**Problem requirements**
Reproduce only the lines from the one containing "黑ICP备14000176号 (627, 1531)" through the end of the data, exactly as they stand.

**Material provided**
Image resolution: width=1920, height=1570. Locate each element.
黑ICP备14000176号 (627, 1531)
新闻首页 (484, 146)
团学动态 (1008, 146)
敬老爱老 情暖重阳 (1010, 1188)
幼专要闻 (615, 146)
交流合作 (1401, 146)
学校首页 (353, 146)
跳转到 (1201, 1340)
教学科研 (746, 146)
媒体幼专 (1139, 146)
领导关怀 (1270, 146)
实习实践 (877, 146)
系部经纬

**Result below**
黑ICP备14000176号 (627, 1531)
新闻首页 (484, 146)
团学动态 (1008, 146)
敬老爱老 情暖重阳 (1010, 1188)
幼专要闻 (615, 146)
交流合作 (1401, 146)
学校首页 (353, 146)
跳转到 (1201, 1340)
教学科研 (746, 146)
媒体幼专 (1139, 146)
领导关怀 (1270, 146)
实习实践 (877, 146)
系部经纬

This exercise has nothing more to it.